Primo tempo divertente con i sardi che cominciano a mettere pressione ai granata con Cossu e Jeda che fanno terra bruciata tra le praterie concesse dal Toro. E' proprio il fantasista brasiliano, prelevato a gennaio dal Rimini, ad aprire le marcature all'11': Acquafresca 'spizzica' di testa un pallone per Jeda che, dal limite dall'area, batte Sereni con un potente e preciso collo destro. Il Torino è incapace di reagire, anche se Girardi, dieci minuti dopo, concede alla squadra di Novellino un rigore per un dubbio fallo di mano di Parola in area. Dal dischetto, però, Di Michele si fa ipnotizzare da Storari che vola a destra e riesce a respingere la debole conclusione dell'attaccante granata. Svolta decisiva della partita, anche perché un minuto dopo il direttore di gara, forse per una sorta di regola di compensazione, concede un penalty al Cagliari per un presunto fallo di mano di Barone in area (anche in questo caso la decisione di Girardi lascia qualche dubbio). Acquafresca non è Di Michele e fissa il risultato sul 2-0. Novellino prova a inserire Rosina al posto del fantasma Lazetic ma il copione del match non cambia: i rossoblu continuano a fare la partita, mentre il Toro non riesce proprio a rendersi pericoloso.
Nella ripresa arriva anche il tris del Cagliari e la doppietta personale di Acquafresca (57').

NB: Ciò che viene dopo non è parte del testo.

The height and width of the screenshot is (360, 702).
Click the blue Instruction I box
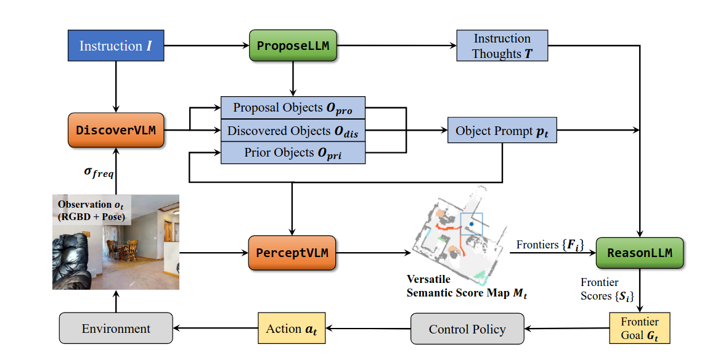point(116,46)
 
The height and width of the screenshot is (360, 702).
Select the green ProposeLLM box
point(293,46)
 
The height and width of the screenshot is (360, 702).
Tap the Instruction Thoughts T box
point(502,46)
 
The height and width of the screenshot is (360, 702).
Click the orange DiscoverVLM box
point(116,130)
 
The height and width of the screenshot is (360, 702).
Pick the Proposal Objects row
point(293,107)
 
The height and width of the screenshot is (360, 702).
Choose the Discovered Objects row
point(293,130)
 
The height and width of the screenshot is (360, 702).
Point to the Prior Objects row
point(293,153)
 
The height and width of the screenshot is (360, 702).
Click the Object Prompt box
point(502,131)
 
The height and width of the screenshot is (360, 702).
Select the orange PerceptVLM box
point(293,253)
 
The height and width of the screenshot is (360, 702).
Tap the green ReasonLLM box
point(640,253)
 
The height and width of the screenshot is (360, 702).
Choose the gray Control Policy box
point(467,329)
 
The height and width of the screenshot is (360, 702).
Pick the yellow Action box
point(291,329)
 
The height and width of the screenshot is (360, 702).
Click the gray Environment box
point(116,329)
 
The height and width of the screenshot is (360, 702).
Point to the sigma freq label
point(99,173)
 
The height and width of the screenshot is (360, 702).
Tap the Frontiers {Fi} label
point(550,245)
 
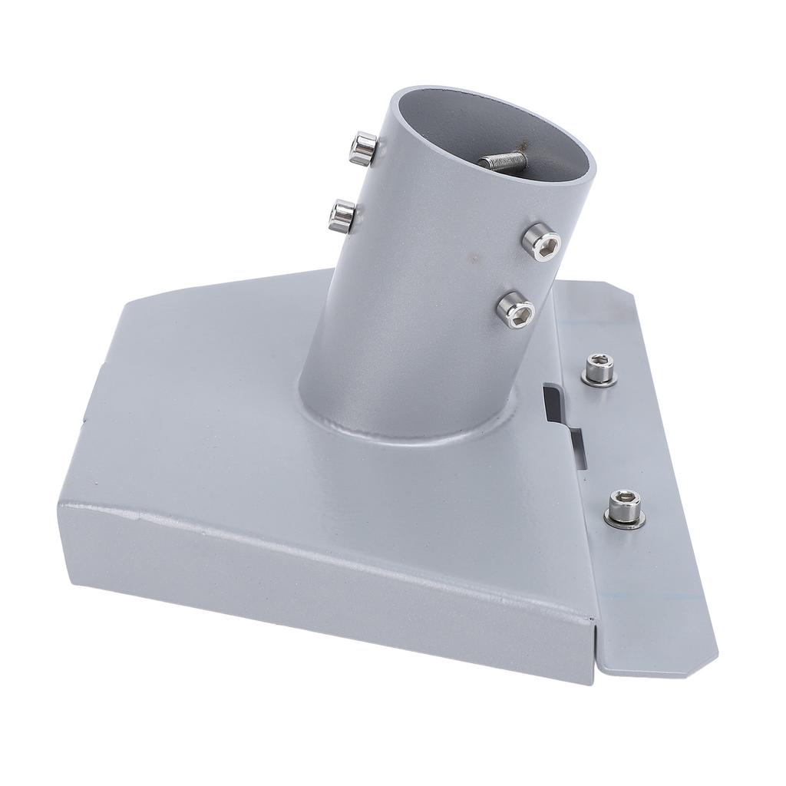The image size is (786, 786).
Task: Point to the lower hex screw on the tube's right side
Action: coord(514,309)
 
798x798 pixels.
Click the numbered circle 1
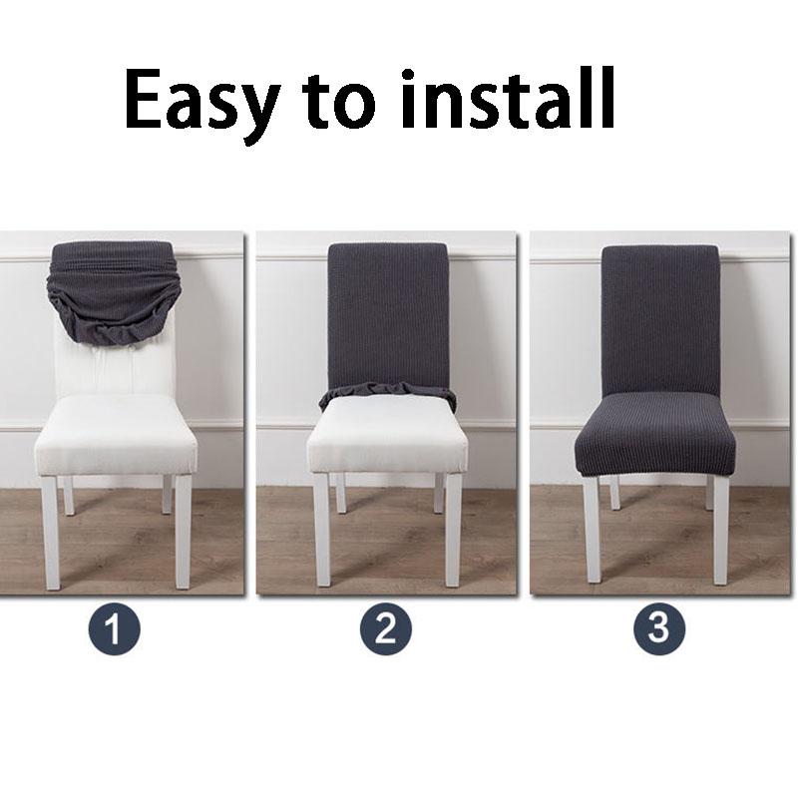(x=115, y=629)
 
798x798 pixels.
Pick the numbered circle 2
(x=386, y=629)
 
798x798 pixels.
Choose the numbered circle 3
(x=659, y=629)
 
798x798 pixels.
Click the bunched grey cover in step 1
(x=114, y=289)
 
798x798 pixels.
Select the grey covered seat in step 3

L'attaccante, cresciuto proprio nel vivaio del Torino, batte Sereni con un potente destro dal limite dell'area e si merita il premio del migliore in campo: due reti e un assist per l'ex attaccante del Treviso Match chiuso con il Cagliari poi bravo e intelligente a gestire il risultato: Foggia, entrato al posto proprio di Acquafresca, prova in tutti i modi a segnare ma, la scarsa mira e un egoismo figlio delle molte panchine, toglie lucidità sottoporta al fantasista napoletano. Nel Torino entra anche Ventola ma Storari continua a vivere una giornata assolutamente tranquilla.

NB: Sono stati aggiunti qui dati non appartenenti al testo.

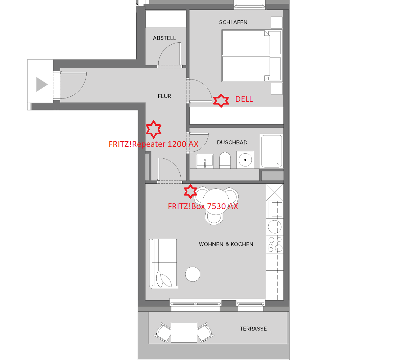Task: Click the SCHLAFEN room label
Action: (x=233, y=22)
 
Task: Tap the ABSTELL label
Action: (x=164, y=38)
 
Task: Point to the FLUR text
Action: (x=164, y=96)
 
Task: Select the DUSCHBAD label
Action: (x=232, y=142)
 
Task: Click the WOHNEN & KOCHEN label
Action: (x=226, y=244)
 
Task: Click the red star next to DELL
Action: (x=221, y=100)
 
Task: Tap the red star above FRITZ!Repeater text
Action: (x=154, y=129)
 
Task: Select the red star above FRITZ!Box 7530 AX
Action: (x=190, y=192)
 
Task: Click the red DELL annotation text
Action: (x=244, y=99)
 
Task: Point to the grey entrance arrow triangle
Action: (x=42, y=84)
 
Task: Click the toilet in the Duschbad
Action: (x=225, y=160)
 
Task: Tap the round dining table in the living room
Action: (x=216, y=201)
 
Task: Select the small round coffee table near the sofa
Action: (x=193, y=274)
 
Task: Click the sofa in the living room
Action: (x=163, y=264)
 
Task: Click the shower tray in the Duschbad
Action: (x=272, y=151)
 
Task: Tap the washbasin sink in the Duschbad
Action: (x=205, y=161)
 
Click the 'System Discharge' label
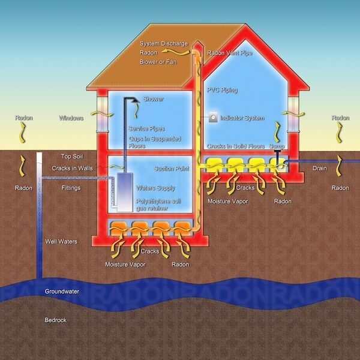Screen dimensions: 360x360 coord(164,43)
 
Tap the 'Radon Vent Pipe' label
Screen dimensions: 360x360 coord(230,53)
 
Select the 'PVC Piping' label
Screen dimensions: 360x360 coord(222,90)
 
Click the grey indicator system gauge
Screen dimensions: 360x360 coord(213,118)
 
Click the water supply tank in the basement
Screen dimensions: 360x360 coord(125,193)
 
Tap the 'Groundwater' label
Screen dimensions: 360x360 coord(62,292)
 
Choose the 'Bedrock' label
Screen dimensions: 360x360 coord(56,320)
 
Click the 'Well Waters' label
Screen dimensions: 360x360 coord(61,242)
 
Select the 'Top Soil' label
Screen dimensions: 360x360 coord(72,157)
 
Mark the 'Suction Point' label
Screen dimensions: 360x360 coord(172,169)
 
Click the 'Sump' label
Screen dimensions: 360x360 coord(277,146)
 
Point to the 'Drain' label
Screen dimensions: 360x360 coord(320,168)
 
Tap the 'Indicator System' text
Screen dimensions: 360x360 coord(242,118)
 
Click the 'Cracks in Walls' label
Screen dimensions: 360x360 coord(73,168)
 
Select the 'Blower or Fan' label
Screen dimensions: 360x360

Finisce, dunque, 3-0 per i sardi che, in attesa di conoscere la decisione della Corte Federale che entro Pasqua potrebbe decidere di restituire i tre punti per il caso Grassadonia, continuano a sperare in una salvezza che alla fine del 2007 sembrava pura utopia. E mercoledì, nell'ultimo turno infrasettimanale della stagione, in Sardegna arriverà l'Atalanta: i tifosi cagliaritani, ovviamente, sperano nel "fattore Sant'Elia".